# L1 extraction & milk steaming simultaneously, yea or nay?



## Deidre (Aug 13, 2019)

I am using an older L1.

Is there any consensus on whether the shot quality is affected by steaming milk at the same time the shot is extracted? I assume that the milk steaming draws pressure off the shot a bit, but is this enough to affect the extraction at all? I've tried both ways, and I really can't be certain, but I am suspicious I get a slightly better shot if I complete it before steaming. Could just be coincidental & quite unrelated, though.?‍♀


----------



## Mr Binks (Mar 21, 2019)

In theory the pressure shouldn't affect the extraction process once it has started as extraction pressure is handled by the spring in the group, I don't think the Londiniums use any boiler pressure for actual extraction.

You may be seeing different results when steaming at the same time because your attention is being drawn away from getting the perfect shot while you steam the milk.

Edited because I have the typing skills of a five year old.


----------



## Deidre (Aug 13, 2019)

Isn't the spring affected by the bars of pressure? I thought that was the reason behind someone's earlier suggestion to allow the pressure gauge to reach maximum pressure before releasing the lever???


----------



## MediumRoastSteam (Jul 7, 2015)

Deidre said:


> Isn't the spring affected by the bars of pressure? I thought that was the reason behind someone's earlier suggestion to allow the pressure gauge to reach maximum pressure before releasing the lever??


Would 0.3 bar really make a difference in that sense? Presumably the L1 runs at, say, 1.3 bar pressure in the boiler. When steaming, it would go down, say, back to 1 bar. Regardless, the piston spring is solely responsible for pressure during extraction once engaged. The boiler pressure may make a difference before hand when the lever is still fully down, as the boiler pressure would be "pre-infusing" the puck at that rate.

IMO, the only reason why it's different is because your attention span is split between coffee extraction and milk steaming.

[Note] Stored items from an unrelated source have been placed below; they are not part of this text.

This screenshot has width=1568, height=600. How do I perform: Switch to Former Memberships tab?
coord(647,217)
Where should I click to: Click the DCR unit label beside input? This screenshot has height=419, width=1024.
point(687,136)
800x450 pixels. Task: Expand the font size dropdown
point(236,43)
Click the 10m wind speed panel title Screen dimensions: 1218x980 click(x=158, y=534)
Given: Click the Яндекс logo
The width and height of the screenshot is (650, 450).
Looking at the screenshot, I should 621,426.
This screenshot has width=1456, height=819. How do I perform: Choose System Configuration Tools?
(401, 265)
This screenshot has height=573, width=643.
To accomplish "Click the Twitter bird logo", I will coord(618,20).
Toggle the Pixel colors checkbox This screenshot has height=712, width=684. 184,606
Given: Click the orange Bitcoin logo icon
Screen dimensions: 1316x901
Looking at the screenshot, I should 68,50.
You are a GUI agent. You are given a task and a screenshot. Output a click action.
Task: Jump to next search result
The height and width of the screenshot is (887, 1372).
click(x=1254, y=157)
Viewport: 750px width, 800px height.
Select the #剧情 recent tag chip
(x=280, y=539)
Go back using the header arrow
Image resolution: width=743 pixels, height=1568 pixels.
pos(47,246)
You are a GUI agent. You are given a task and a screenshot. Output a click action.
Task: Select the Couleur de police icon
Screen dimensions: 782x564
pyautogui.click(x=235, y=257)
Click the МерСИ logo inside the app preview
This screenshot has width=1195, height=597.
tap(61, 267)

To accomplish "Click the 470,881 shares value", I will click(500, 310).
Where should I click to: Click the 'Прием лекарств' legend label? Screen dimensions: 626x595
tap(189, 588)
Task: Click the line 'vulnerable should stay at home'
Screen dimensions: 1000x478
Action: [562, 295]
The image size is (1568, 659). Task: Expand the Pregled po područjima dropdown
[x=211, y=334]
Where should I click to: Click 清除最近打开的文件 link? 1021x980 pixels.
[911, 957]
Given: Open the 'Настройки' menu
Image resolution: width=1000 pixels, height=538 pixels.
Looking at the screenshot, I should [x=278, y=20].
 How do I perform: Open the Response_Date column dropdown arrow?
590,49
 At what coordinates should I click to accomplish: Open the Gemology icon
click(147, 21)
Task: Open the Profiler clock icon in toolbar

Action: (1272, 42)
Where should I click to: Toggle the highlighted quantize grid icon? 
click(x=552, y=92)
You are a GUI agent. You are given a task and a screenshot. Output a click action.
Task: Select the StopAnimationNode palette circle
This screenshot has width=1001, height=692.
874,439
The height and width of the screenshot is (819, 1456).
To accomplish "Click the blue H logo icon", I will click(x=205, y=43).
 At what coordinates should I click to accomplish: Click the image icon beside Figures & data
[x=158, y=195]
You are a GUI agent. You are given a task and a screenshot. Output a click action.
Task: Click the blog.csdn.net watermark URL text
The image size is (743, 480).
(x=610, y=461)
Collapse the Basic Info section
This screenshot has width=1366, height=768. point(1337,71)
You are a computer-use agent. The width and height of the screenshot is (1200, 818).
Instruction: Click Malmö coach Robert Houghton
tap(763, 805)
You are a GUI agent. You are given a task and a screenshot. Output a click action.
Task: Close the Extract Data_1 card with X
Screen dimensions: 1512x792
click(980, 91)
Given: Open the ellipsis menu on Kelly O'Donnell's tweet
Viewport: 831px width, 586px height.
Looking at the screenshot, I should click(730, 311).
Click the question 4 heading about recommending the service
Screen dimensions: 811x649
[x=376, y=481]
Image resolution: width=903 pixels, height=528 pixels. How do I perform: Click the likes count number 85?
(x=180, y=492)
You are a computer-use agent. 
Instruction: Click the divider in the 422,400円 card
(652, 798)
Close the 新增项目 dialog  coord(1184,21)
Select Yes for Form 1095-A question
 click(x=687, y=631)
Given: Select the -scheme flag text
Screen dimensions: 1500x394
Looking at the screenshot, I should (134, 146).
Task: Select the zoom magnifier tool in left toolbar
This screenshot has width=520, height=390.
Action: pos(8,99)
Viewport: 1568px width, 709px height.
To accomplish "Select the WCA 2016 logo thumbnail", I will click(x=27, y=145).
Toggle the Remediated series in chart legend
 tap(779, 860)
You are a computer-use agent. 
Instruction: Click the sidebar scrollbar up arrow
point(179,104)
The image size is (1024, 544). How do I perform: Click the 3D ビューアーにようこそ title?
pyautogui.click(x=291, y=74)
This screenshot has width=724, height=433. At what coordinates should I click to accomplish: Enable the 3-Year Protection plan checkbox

Edit: correction of lever being "fully down" not "fully up" during pre infusion on a spring lever machine (unlike a direct lever like the LP when it's fully up).


----------



## Deidre (Aug 13, 2019)

I was suspicious the taste was slightly affected, when I compared the shots, but that could easily be me overthinking things (yet again!).

I was curious though, as I do see people doing it both ways.


----------



## 4085 (Nov 23, 2012)

Once you release the spring, then you can do what you want! I pour the shot and steam milk at the same time but there again, it sounds like you have better tastebuds than me!


----------



## Deidre (Aug 13, 2019)

More than likely, I just "ponder & analyze" way too much!?


----------



## MildredM (Feb 13, 2017)

I usually steam once I have released the L-R lever. I like the brain exercise - will I finish steaming in time, degrees left to heat the milk v weight in cup! I often end up parking the milk jug on the drip tray to finish steaming while I end the shot !


----------



## DavecUK (Aug 6, 2013)

If you steam it won't make any difference once you have released the lever (or even before you lower it)...apart from the valid point made by @Mr Binks and heartily agreed with by @MediumRoastSteam about your attention being diverted and if you want to move the cup whilst still trying to steam.


----------



## MediumRoastSteam (Jul 7, 2015)

DavecUK said:


> If you steam it won't make any difference once you have released the lever (or even before you lower it)...apart from the valid point made by @MediumRoastSteam about your attention being diverted and if you want to move the cup whilst still trying to steam.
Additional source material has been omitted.